» **Problem**
Where a line in the entries below contains the word "computer", it counts; give the total by itself.

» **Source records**
§ §

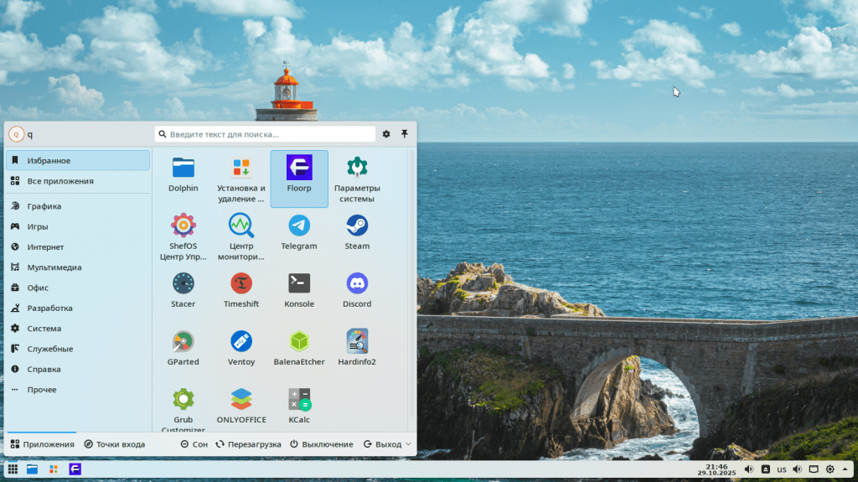Launch Telegram from the favorites grid

(299, 232)
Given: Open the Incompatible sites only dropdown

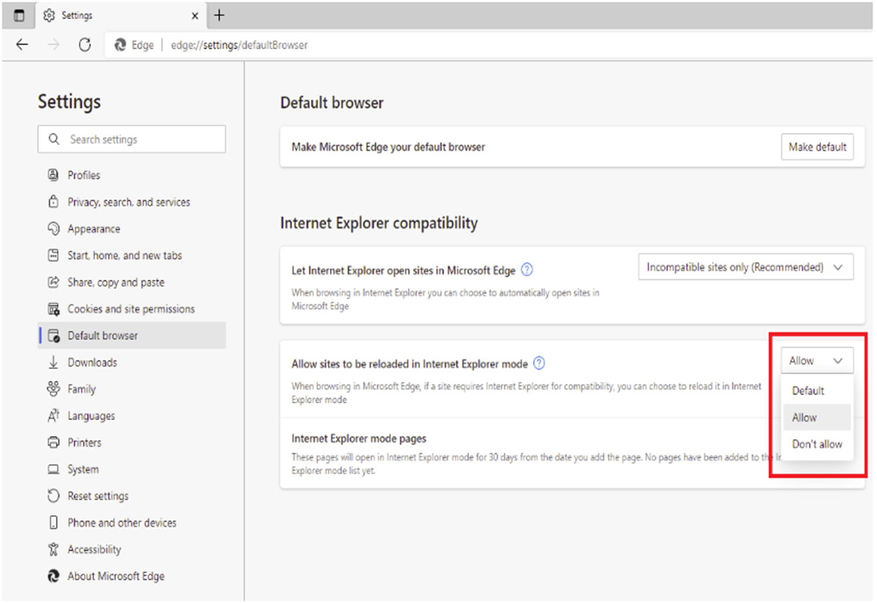Looking at the screenshot, I should coord(746,267).
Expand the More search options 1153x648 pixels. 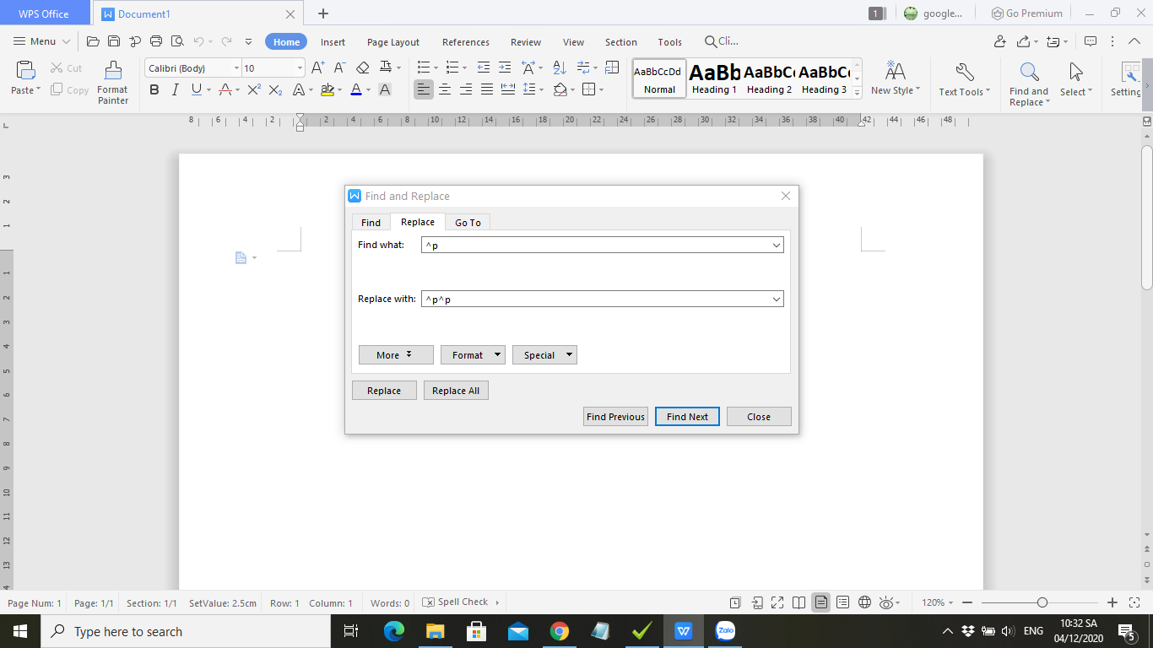tap(396, 354)
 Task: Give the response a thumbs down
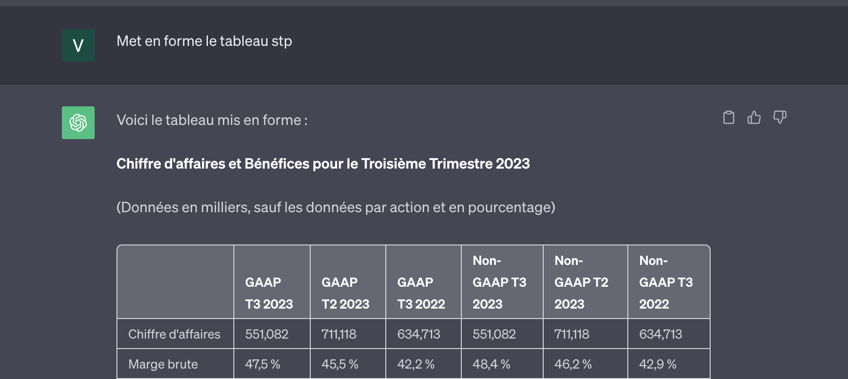click(x=780, y=117)
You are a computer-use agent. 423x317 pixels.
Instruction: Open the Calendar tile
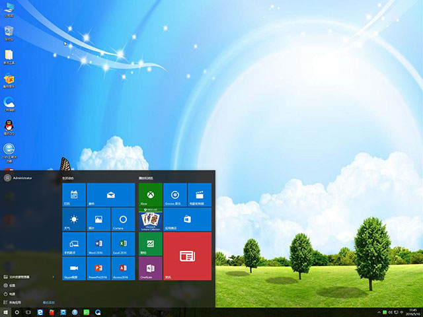coord(74,195)
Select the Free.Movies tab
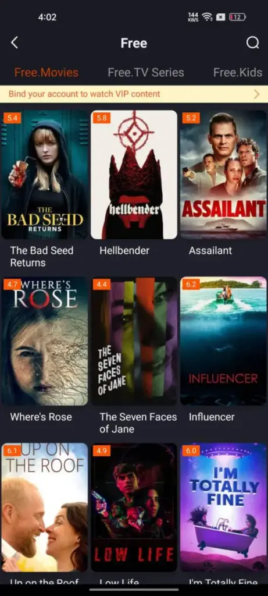Image resolution: width=268 pixels, height=596 pixels. 47,72
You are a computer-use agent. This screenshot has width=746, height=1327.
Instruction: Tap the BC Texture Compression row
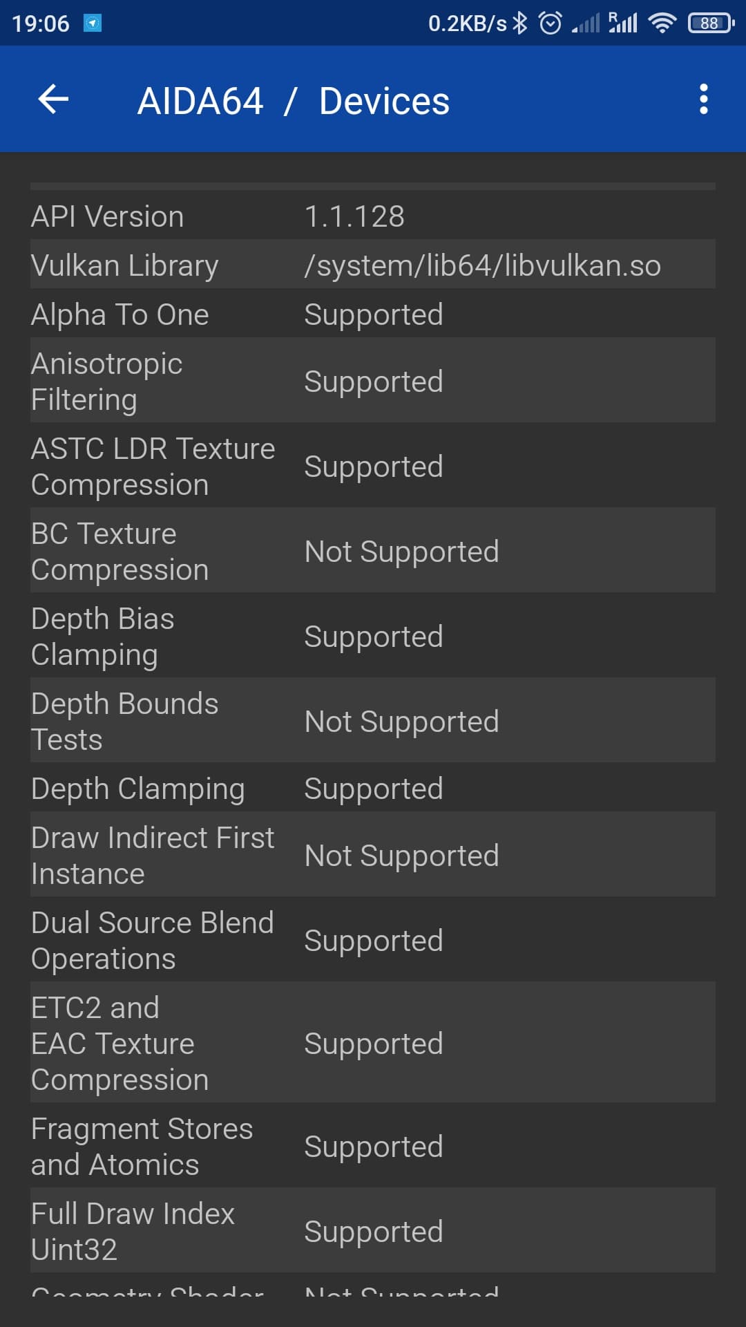373,552
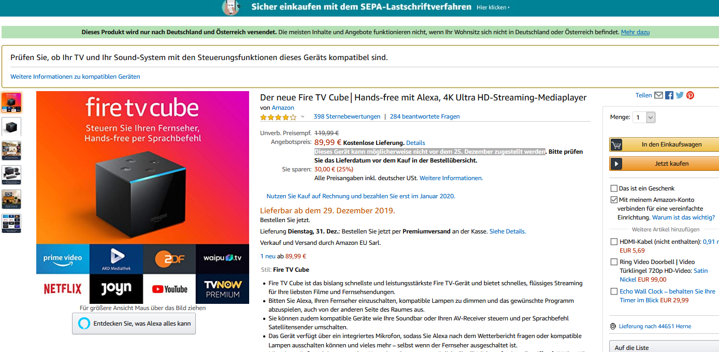Viewport: 719px width, 352px height.
Task: Uncheck "Mit meinem Amazon-Konto verbinden" checkbox
Action: point(614,200)
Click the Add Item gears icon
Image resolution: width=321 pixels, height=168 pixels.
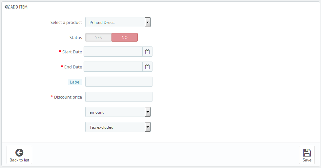coord(7,7)
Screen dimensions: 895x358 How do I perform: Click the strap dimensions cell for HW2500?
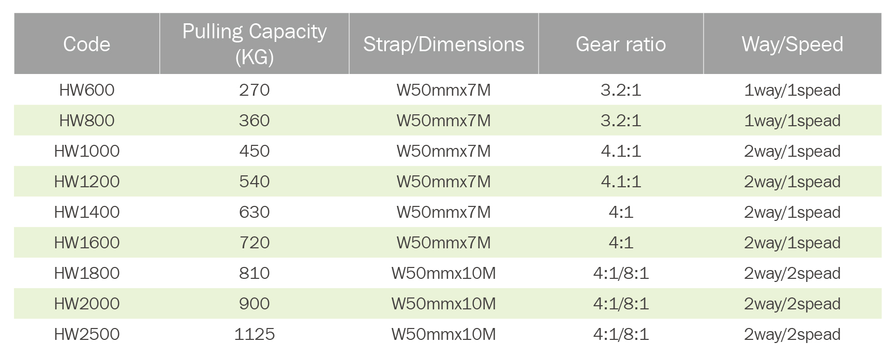443,334
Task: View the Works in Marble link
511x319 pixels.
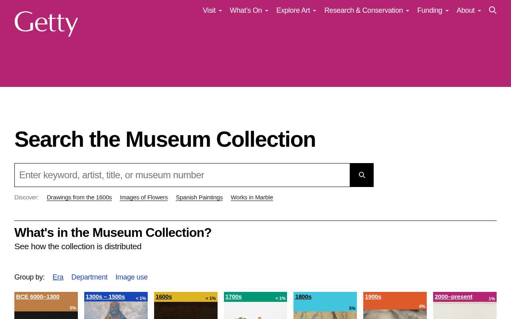Action: pos(252,197)

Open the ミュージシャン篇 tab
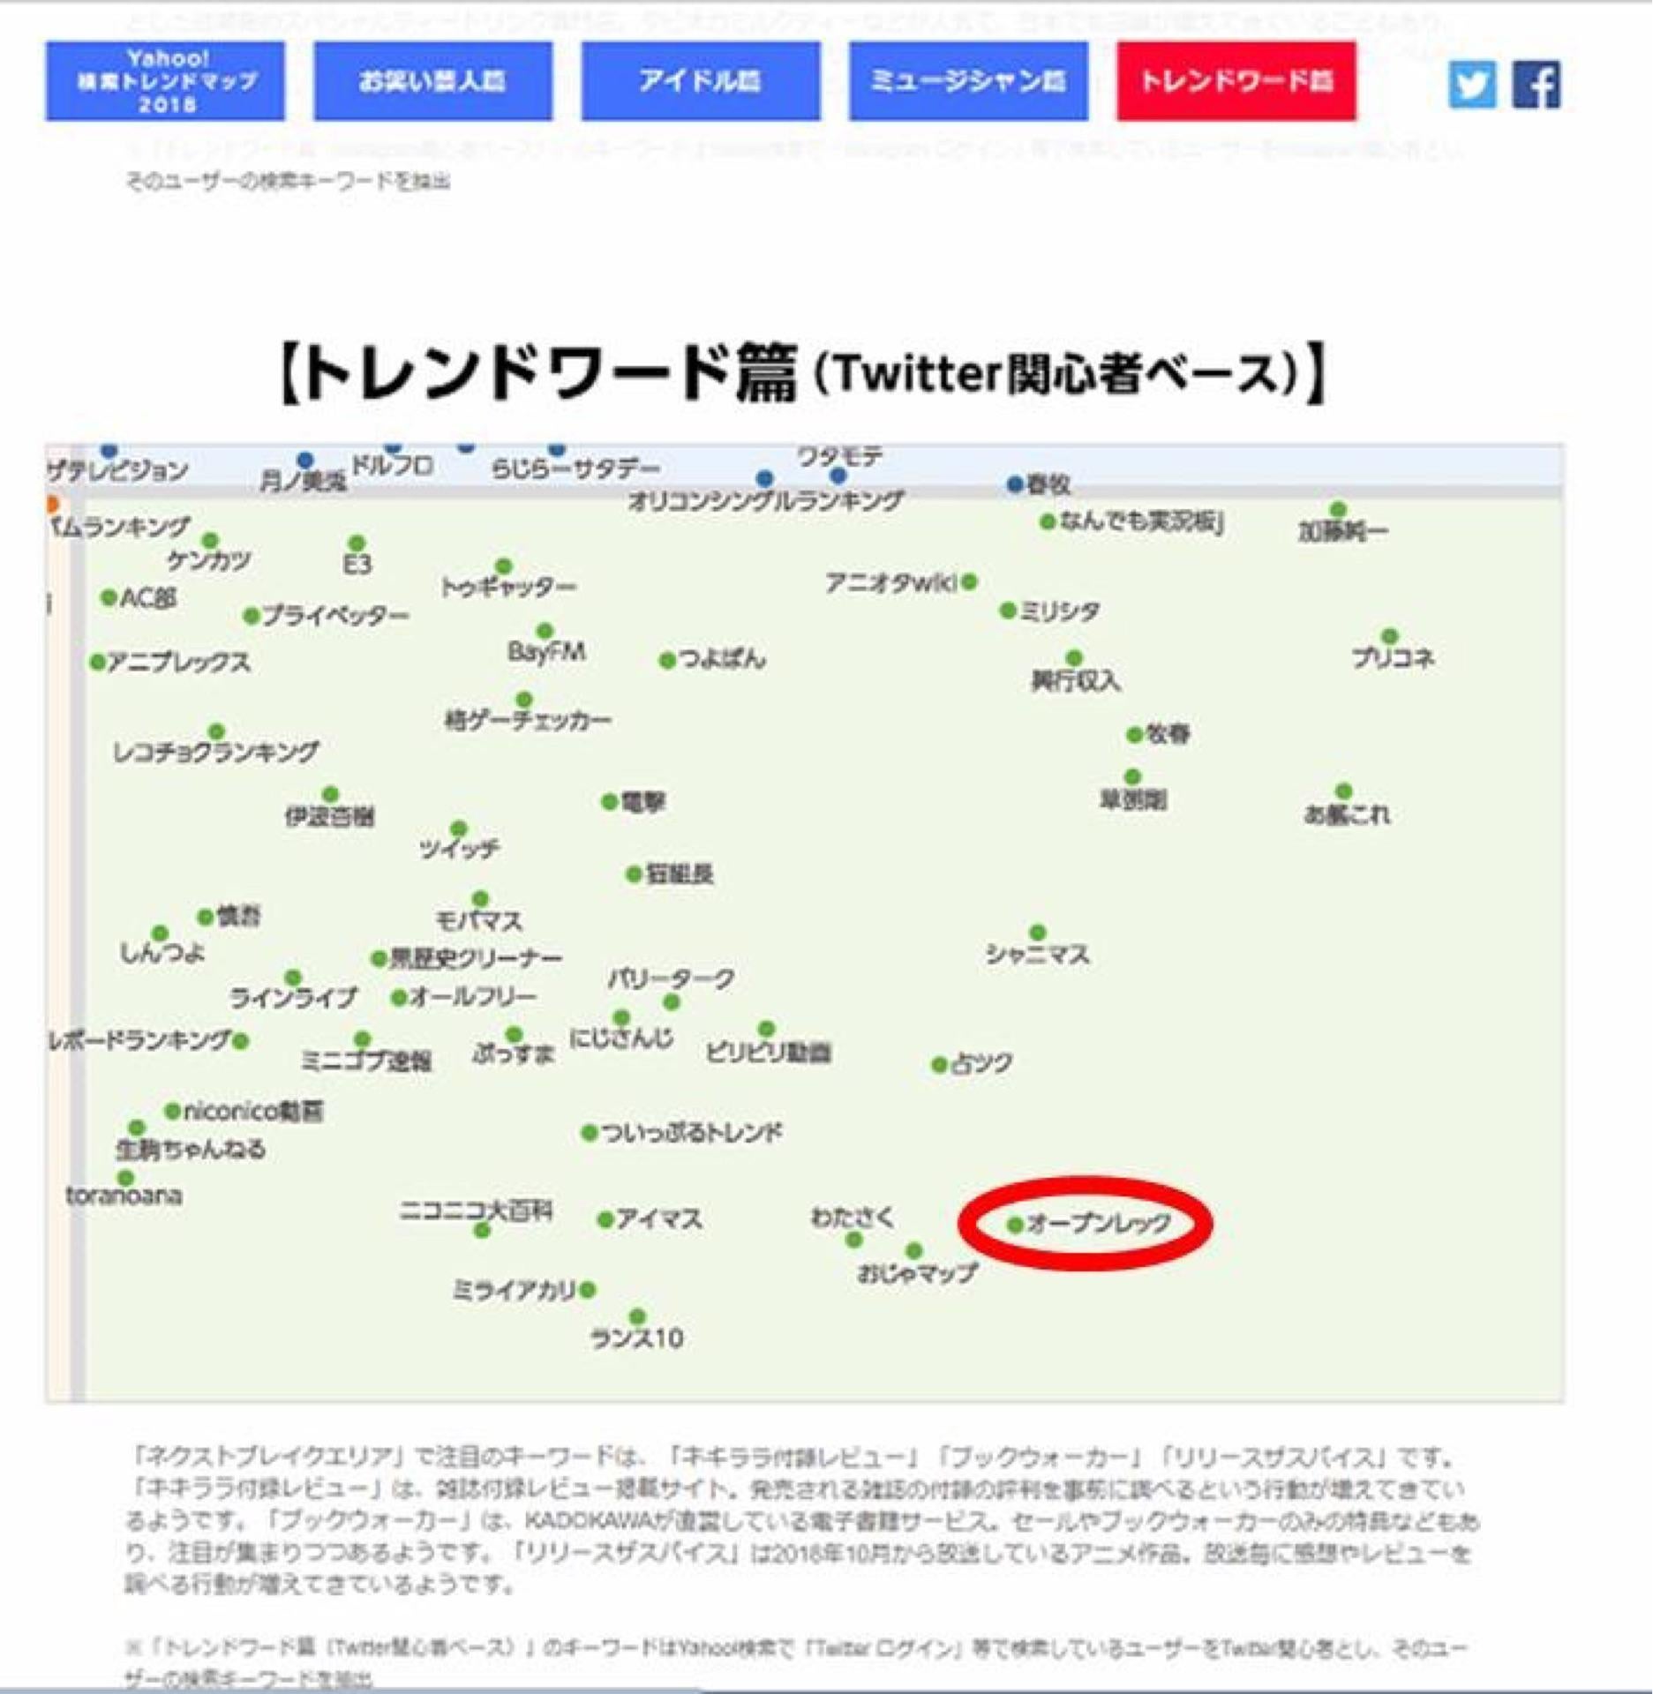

§ §

» **Result of this exercise**
2